Yours most greatfully
Lord Rupert Finsburry Charles Arthur Philip Louis Albert David Mountbatten Windsor-Jones( Lord Jones 23:08, 14 June 2007 (UTC) )
- Ignore him, he's just annoyed that I killed him while he was on the beach on the same square as a native chick. Brutal, i noticed he was gettin kinda friendly with her, both of them KOS, you know. So I separated this happy coupple, Brutaly. - Nathan Explosion
- Lord Jones, we are truly brothers in arms! I am glad we share such passion for our beloved Derby. We cannot let her fall! Do what you can for the cause. The Eastern Federation must be made aware that there are those in Derby who will not sit back and let them oppress us. Leave the civilian population; it is they who suffer so much already. Attack those who belong to the Federation, and let them know fear. Spread the word - if three of us can cause so many problems to the Federation, imagine the effects of a whole town rising up against them!--Arthur Lines 10:48, 15 June 2007 (UTC)
The town probably wont kick out the only organised defence force, medical service, and education service. We haven't done anything negative to them. On a flavoursome note, if we were kicked out, it'd be pretty cool, because we'd lead a gurrlia war on you. and we have bigger numbers. - RobZombie
- Keep telling yourself that, murderer.--Arthur Lines 21:57, 15 June 2007 (UTC)
- Well i did post a reply but it seems to have been lost to the winds of time. Anyways if my great exaulted leader could contact me if possibile via private message on the Official Shartak forum, i would like to discuss a cunning plan I am forumlating
Lord Rupert Finsburry Charles Arthur Philip Louis Albert David Mountbatten Windsor-Jones( Lord Jones 22:16, 15 June 2007 (UTC) )
- I have contacted you in the manner of which you spoke, and await the plan with anticipation!--Arthur Lines 15:59, 16 June 2007 (UTC)
Heeyy, let's all try to be reasonable. Join the EF. We have cookies. Got milk? No? We have milk too. -Elegost 01:53, 16 June 2007 (UTC)
We've got more cookies and milk than in your wildest dreams, Arthur...come to us...digestive biscuits, custard creams, fig rolls! All served to the people of Derby with the rum or milk of thier choice. But we're on emergency backup supply milk. We're on the dog's milk...- Rob
...--Marvin 11:00, 16 June 2007 (UTC)
we've got uhhhh... rum aged 3 years, 6 years and century old. as for milk, i think we have goat's, full cream, skimmed, low-fat, powdered, dandelion, milk of magnesia. We don't just have those biscuits, we've got oreos, chips ahoy!, oatmeal, ginger snaps. etc -Elegost 14:13, 16 June 2007 (UTC) join us, you won't regret it. :)
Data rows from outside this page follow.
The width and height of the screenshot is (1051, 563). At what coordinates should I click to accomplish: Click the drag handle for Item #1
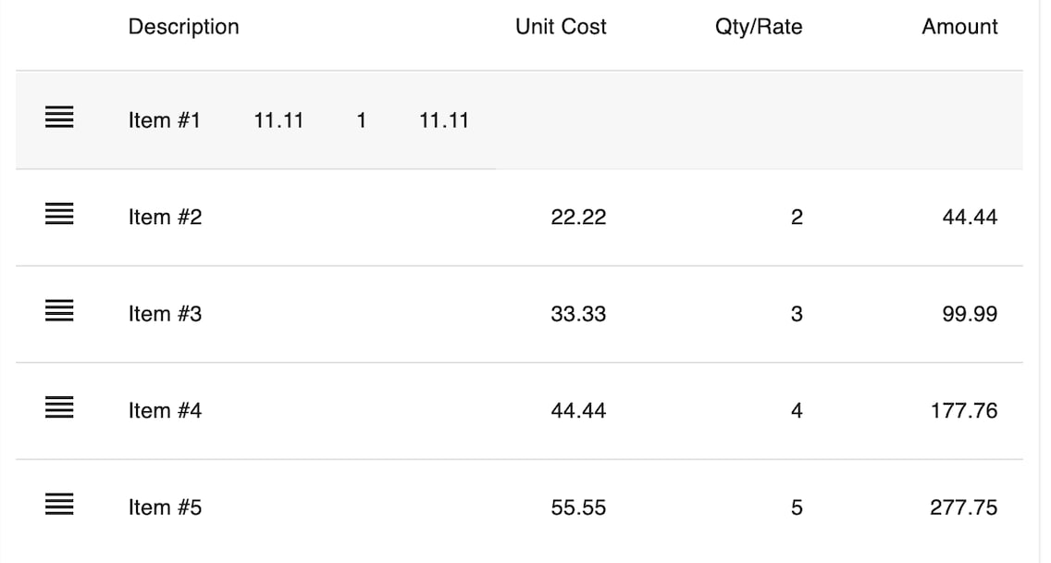click(x=59, y=118)
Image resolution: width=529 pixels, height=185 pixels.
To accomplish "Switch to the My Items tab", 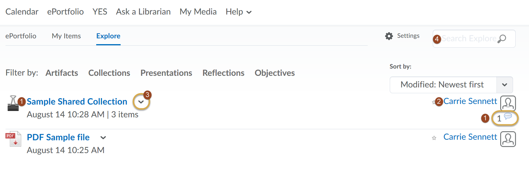I will [x=66, y=36].
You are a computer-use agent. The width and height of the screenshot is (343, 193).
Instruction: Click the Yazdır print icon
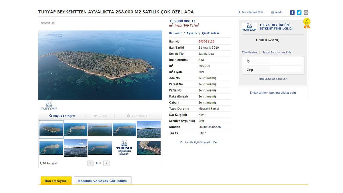(x=272, y=12)
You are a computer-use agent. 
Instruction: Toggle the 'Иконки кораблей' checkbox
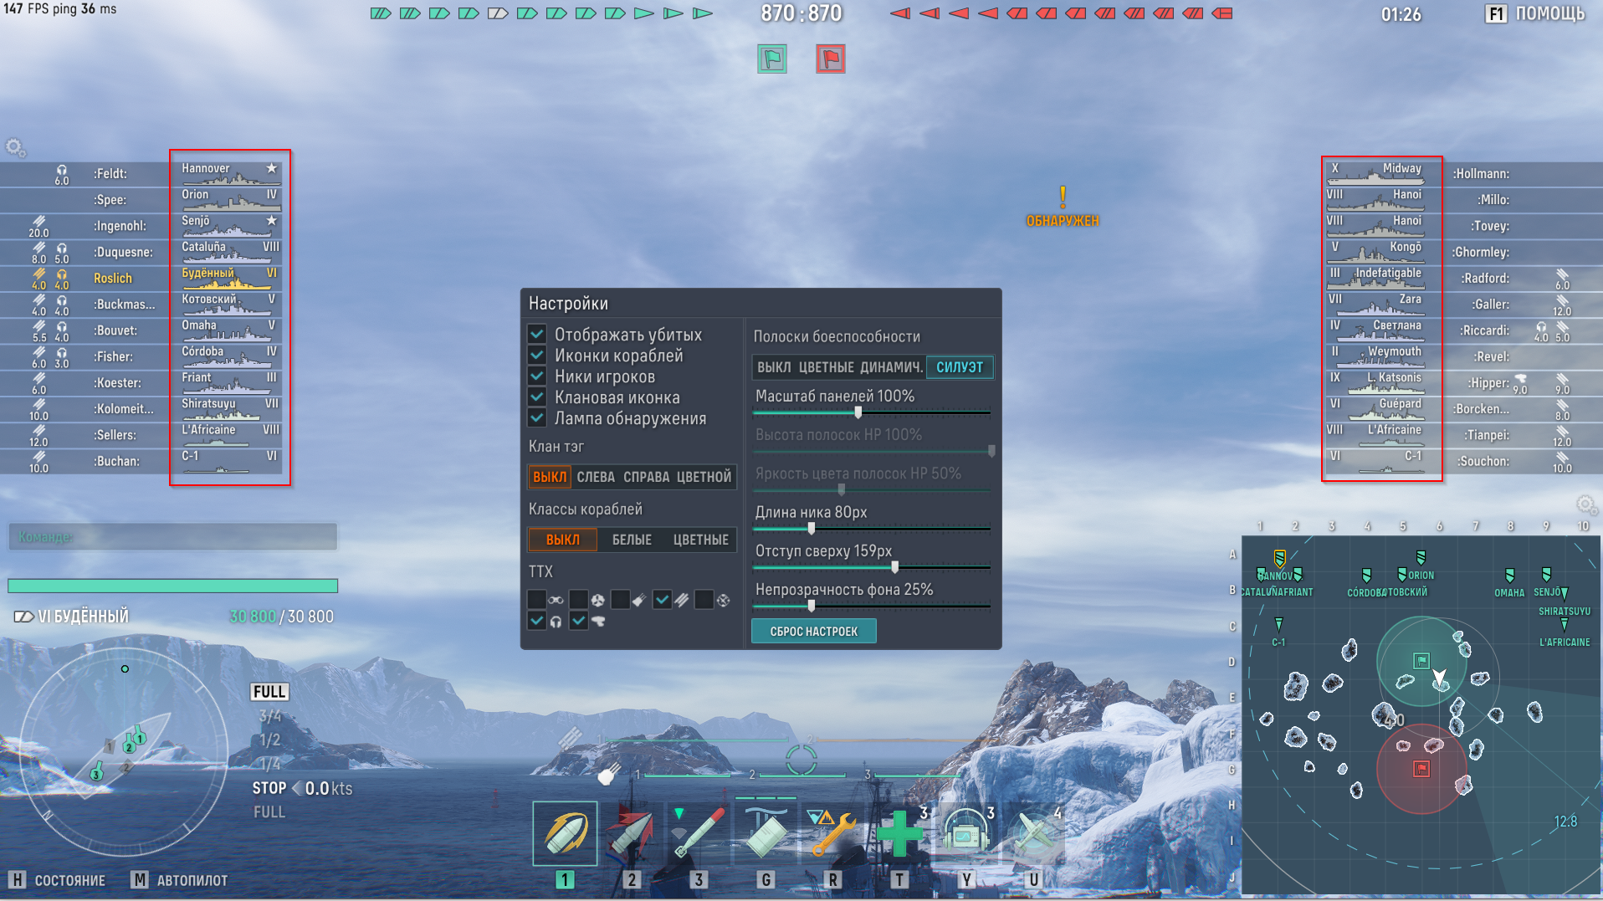pos(537,356)
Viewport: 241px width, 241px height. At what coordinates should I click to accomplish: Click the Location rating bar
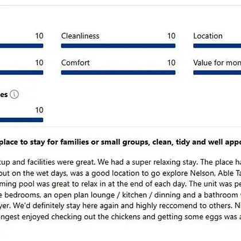[x=217, y=46]
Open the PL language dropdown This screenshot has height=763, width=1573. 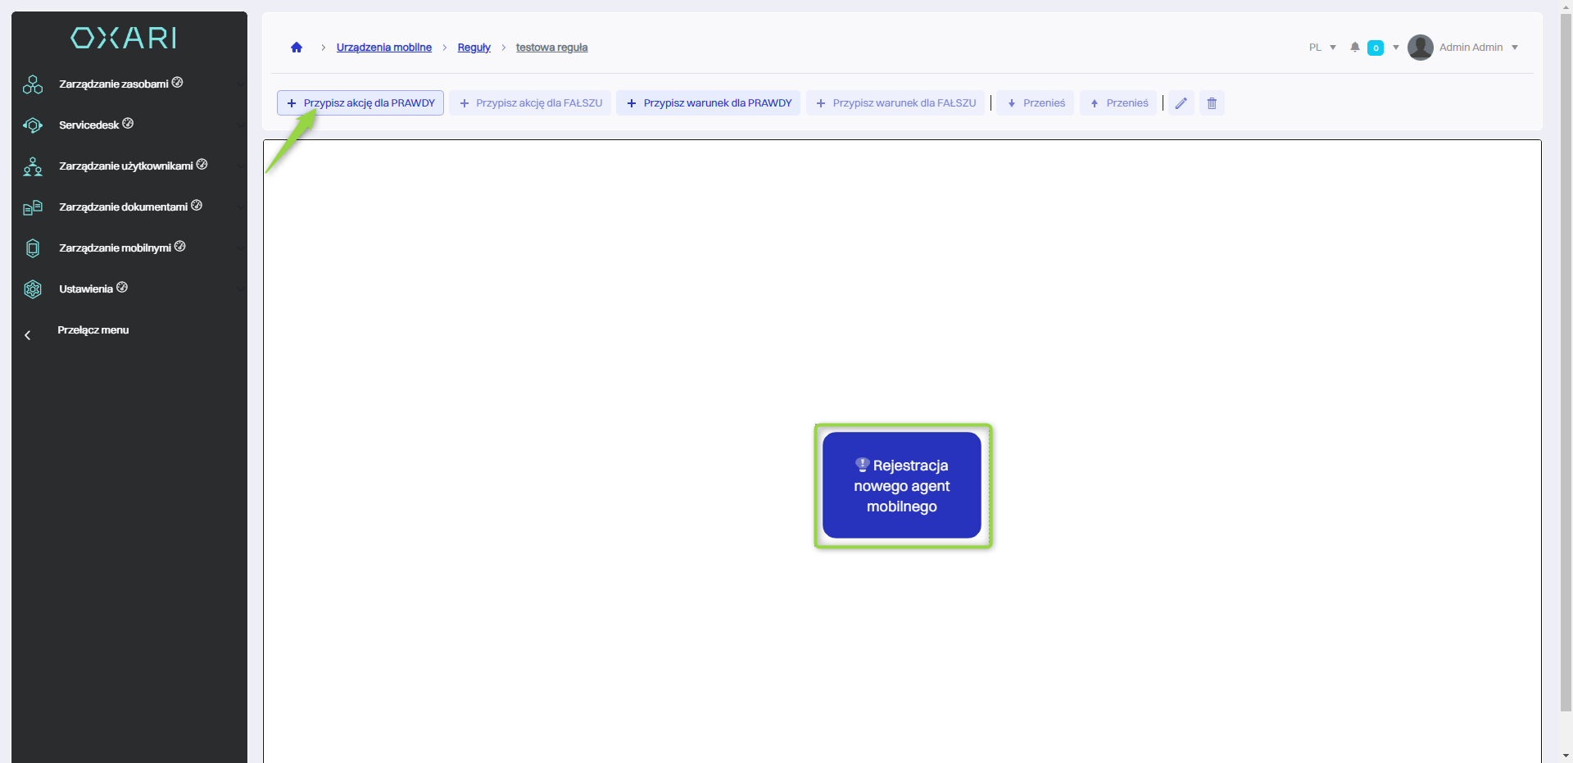coord(1322,48)
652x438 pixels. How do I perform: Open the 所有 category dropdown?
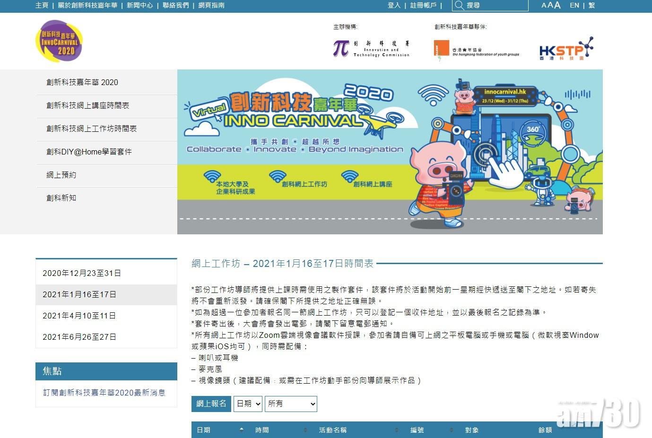pyautogui.click(x=291, y=404)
Well it sucks that I'm both lactose intolerant and wheat hypersensitive which means that your biscuits and milk would kill me, so I am afraid I would have to decline the offer.
Lord Rupert Finsburry Charles Arthur Philip Louis Albert David Mountbatten Windsor-Jones Lord Jones 22:22, 16 June 2007 (UTC)
The right to know
Your five members have the right to know that the Federation isn't an evil entity at all, and is in fact, and always has been, working for the safety and security of Derby citezens. Comparing your campaign of racist gurrila war, to our school, hospital, police force and Shartak's first standing army...well, I just think your members have the right to know what's what. Perhaps we can negotiate some kind of deal? one more thing, you know who all 14 of the real Privateers are, and who all 40 odd of the Federation are, but we dont know who you are, except for three. how about a members list, to even the playing field?
One more-one more thing, if this is some beef you have with me in particular, I'm okay with settling it in mano-e-mano combat - Rob Zombie
DEP
Sorry to interject here, but the very people you attempt to subvert are the actual reporters of the DEP. Myself included. - Rob Zombie.